• **Task details**:
Report every line of the records below that contains the string "This", reproducing each such line in full.

********************

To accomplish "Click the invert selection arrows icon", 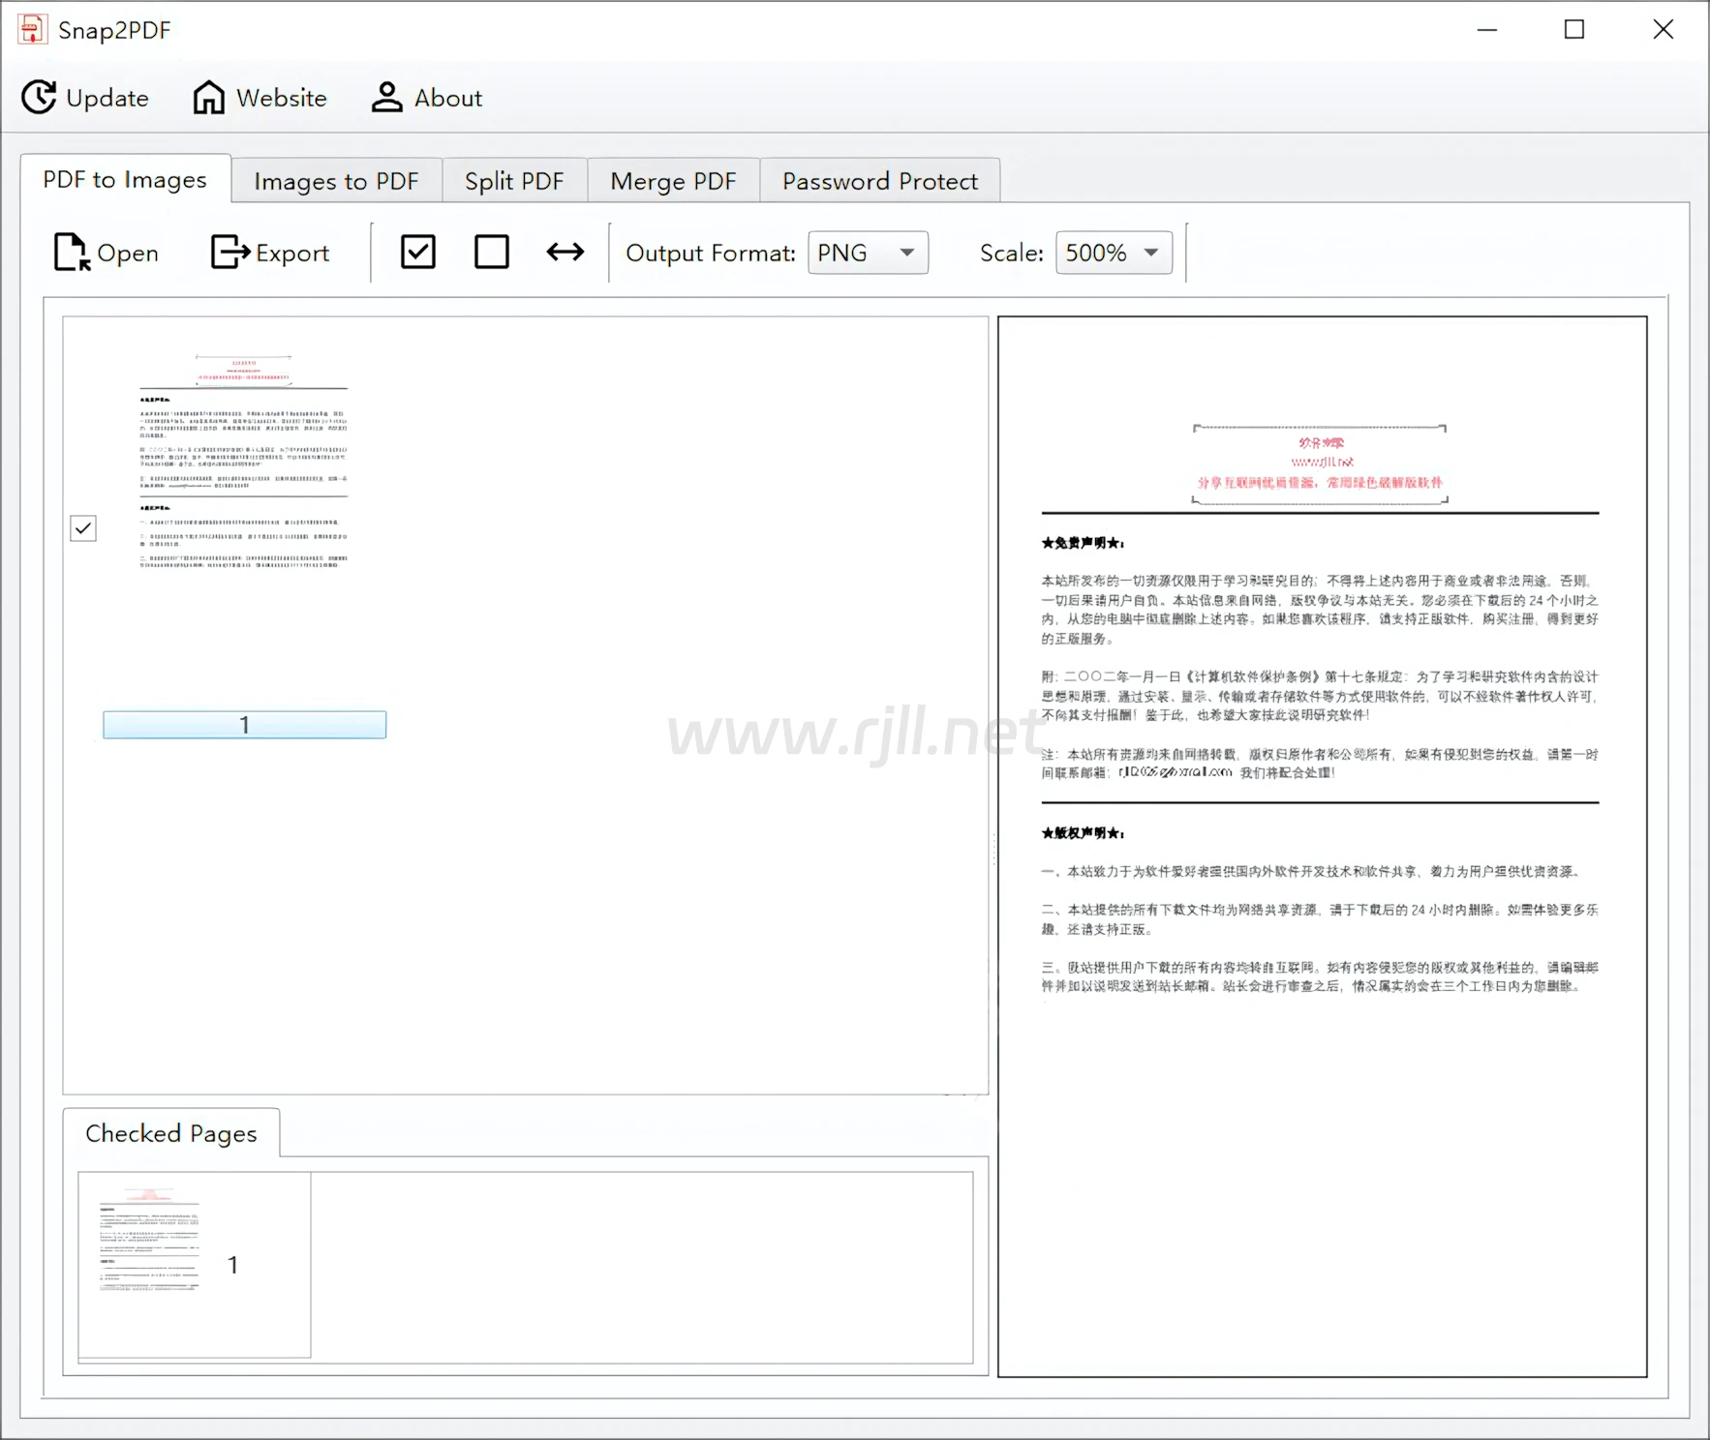I will pos(565,253).
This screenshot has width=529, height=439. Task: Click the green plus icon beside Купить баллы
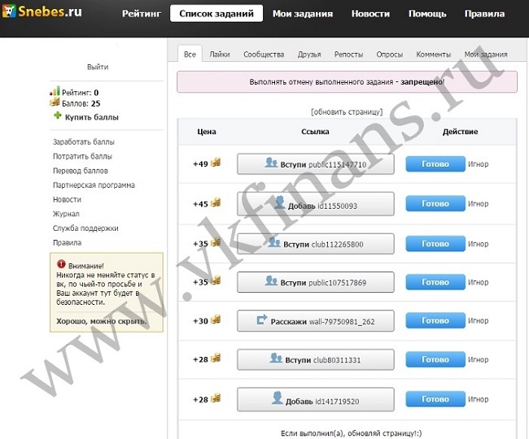pos(58,116)
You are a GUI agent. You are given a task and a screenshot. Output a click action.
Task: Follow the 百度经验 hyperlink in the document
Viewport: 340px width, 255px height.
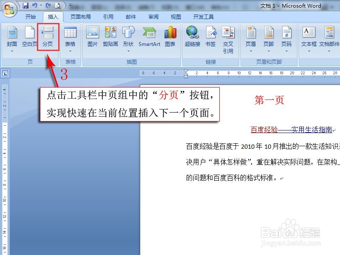(264, 130)
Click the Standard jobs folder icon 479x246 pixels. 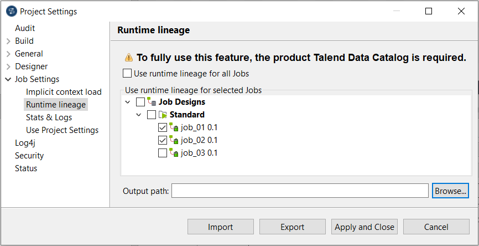click(163, 115)
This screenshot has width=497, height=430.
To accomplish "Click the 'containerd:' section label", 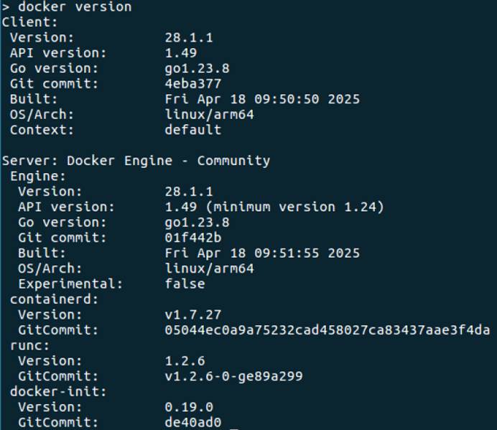I will (55, 299).
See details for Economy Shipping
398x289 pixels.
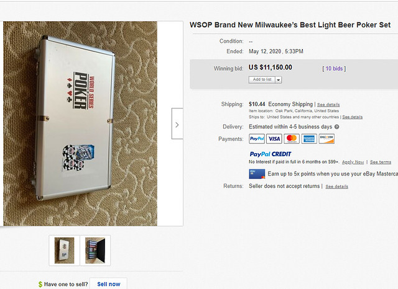(x=328, y=104)
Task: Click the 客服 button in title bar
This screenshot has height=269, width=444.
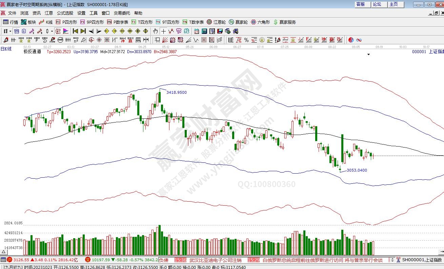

********************

• **Task answer**:
This screenshot has width=529, height=439. Task: Click the green plus icon beside Купить баллы
This screenshot has width=497, height=430.
This screenshot has height=269, width=444.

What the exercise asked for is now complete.